# What you should do:
Repeat each record word for word.

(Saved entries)

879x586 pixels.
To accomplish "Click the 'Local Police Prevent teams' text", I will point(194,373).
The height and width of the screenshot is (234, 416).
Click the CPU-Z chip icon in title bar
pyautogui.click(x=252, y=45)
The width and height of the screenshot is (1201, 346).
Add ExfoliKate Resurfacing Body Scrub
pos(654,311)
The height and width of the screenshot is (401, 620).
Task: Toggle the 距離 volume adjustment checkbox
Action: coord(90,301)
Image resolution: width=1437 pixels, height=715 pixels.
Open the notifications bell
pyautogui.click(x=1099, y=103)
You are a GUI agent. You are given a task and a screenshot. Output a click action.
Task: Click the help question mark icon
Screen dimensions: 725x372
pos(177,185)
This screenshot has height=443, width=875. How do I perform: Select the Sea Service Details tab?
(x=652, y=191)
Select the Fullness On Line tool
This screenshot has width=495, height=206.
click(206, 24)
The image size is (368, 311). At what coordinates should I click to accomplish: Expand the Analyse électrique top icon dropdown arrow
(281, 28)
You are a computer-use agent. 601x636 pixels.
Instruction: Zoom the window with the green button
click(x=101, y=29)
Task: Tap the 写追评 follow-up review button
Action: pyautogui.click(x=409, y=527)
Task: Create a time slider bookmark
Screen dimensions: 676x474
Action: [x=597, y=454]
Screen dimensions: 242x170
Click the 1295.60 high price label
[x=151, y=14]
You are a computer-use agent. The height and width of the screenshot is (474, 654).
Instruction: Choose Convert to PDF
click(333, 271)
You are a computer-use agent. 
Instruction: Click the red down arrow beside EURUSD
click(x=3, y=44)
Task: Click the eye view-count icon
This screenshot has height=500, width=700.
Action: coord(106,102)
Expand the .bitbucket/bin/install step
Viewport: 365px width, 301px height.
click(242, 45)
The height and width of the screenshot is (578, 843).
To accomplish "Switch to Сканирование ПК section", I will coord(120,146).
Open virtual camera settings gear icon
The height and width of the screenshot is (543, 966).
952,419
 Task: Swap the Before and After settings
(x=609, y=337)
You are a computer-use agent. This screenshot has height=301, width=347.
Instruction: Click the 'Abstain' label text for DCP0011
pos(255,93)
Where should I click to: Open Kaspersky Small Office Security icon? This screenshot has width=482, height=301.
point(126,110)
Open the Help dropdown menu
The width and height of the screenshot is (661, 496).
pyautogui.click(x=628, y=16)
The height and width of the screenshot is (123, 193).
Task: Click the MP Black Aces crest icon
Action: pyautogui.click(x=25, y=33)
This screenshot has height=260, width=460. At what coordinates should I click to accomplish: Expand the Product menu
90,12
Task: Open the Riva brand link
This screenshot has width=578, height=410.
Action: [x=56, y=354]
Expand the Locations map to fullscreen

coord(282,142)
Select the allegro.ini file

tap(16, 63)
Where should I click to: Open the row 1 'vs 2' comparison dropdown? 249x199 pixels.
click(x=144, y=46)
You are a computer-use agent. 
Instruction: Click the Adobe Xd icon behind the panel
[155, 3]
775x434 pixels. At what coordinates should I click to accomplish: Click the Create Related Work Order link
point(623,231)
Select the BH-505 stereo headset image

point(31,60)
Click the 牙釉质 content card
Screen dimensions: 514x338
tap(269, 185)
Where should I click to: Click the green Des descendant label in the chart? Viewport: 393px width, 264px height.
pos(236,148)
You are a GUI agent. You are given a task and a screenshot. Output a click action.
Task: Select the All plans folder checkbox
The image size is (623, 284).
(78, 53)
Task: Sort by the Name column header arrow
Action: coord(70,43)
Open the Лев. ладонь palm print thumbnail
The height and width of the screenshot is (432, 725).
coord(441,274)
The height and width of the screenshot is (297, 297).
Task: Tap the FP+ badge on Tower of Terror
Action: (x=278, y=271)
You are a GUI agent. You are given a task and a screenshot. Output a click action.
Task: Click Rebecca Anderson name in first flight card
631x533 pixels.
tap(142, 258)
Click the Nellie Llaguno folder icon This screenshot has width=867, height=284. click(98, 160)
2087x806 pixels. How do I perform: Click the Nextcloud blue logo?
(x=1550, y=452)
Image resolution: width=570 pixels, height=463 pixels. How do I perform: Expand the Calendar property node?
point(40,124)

# Answer below:
879x586 pixels.
To accomplish "Click the 'Local Police Prevent teams' text", I will point(194,373).
The height and width of the screenshot is (234, 416).
Click the CPU-Z chip icon in title bar
pyautogui.click(x=252, y=45)
The width and height of the screenshot is (1201, 346).
Add ExfoliKate Resurfacing Body Scrub
pos(654,311)
The height and width of the screenshot is (401, 620).
Task: Toggle the 距離 volume adjustment checkbox
Action: coord(90,301)
Image resolution: width=1437 pixels, height=715 pixels.
Open the notifications bell
pyautogui.click(x=1099, y=103)
You are a GUI agent. You are given a task and a screenshot. Output a click action.
Task: Click the help question mark icon
Screen dimensions: 725x372
pos(177,185)
This screenshot has height=443, width=875. How do I perform: Select the Sea Service Details tab?
(x=652, y=191)
Select the Fullness On Line tool
This screenshot has width=495, height=206.
click(206, 24)
The image size is (368, 311). At what coordinates should I click to accomplish: Expand the Analyse électrique top icon dropdown arrow
(281, 28)
You are a computer-use agent. 601x636 pixels.
Instruction: Zoom the window with the green button
click(x=101, y=29)
Task: Tap the 写追评 follow-up review button
Action: pyautogui.click(x=409, y=527)
Task: Create a time slider bookmark
Screen dimensions: 676x474
Action: [x=597, y=454]
Screen dimensions: 242x170
Click the 1295.60 high price label
[x=151, y=14]
You are a computer-use agent. The height and width of the screenshot is (474, 654).
Instruction: Choose Convert to PDF
click(333, 271)
You are a computer-use agent. 
Instruction: Click the red down arrow beside EURUSD
click(x=3, y=44)
Task: Click the eye view-count icon
This screenshot has height=500, width=700.
Action: coord(106,102)
Expand the .bitbucket/bin/install step
Viewport: 365px width, 301px height.
click(242, 45)
The height and width of the screenshot is (578, 843).
To accomplish "Switch to Сканирование ПК section", I will coord(120,146).
Open virtual camera settings gear icon
The height and width of the screenshot is (543, 966).
952,419
 Task: Swap the Before and After settings
(x=609, y=337)
You are a computer-use agent. This screenshot has height=301, width=347.
Instruction: Click the 'Abstain' label text for DCP0011
pos(255,93)
Where should I click to: Open Kaspersky Small Office Security icon? This screenshot has width=482, height=301.
point(126,110)
Open the Help dropdown menu
The width and height of the screenshot is (661, 496).
pyautogui.click(x=628, y=16)
The height and width of the screenshot is (123, 193).
Task: Click the MP Black Aces crest icon
Action: pyautogui.click(x=25, y=33)
This screenshot has height=260, width=460. At what coordinates should I click to accomplish: Expand the Product menu
90,12
Task: Open the Riva brand link
This screenshot has width=578, height=410.
Action: [x=56, y=354]
Expand the Locations map to fullscreen

coord(282,142)
Select the allegro.ini file

tap(16, 63)
Where should I click to: Open the row 1 'vs 2' comparison dropdown? 249x199 pixels.
click(x=144, y=46)
You are a computer-use agent. 
Instruction: Click the Adobe Xd icon behind the panel
[155, 3]
775x434 pixels. At what coordinates should I click to accomplish: Click the Create Related Work Order link
point(623,231)
Select the BH-505 stereo headset image

point(31,60)
Click the 牙釉质 content card
Screen dimensions: 514x338
tap(269, 185)
Where should I click to: Click the green Des descendant label in the chart? Viewport: 393px width, 264px height.
pos(236,148)
You are a GUI agent. You are given a task and a screenshot. Output a click action.
Task: Select the All plans folder checkbox
The image size is (623, 284).
(78, 53)
Task: Sort by the Name column header arrow
Action: coord(70,43)
Open the Лев. ладонь palm print thumbnail
The height and width of the screenshot is (432, 725).
coord(441,274)
The height and width of the screenshot is (297, 297).
Task: Tap the FP+ badge on Tower of Terror
Action: (x=278, y=271)
You are a GUI agent. You are given a task and a screenshot. Output a click action.
Task: Click Rebecca Anderson name in first flight card
631x533 pixels.
tap(142, 258)
Click the Nellie Llaguno folder icon This screenshot has width=867, height=284. click(98, 160)
2087x806 pixels. How do I perform: Click the Nextcloud blue logo?
(x=1550, y=452)
Image resolution: width=570 pixels, height=463 pixels. How do I perform: Expand the Calendar property node?
point(40,124)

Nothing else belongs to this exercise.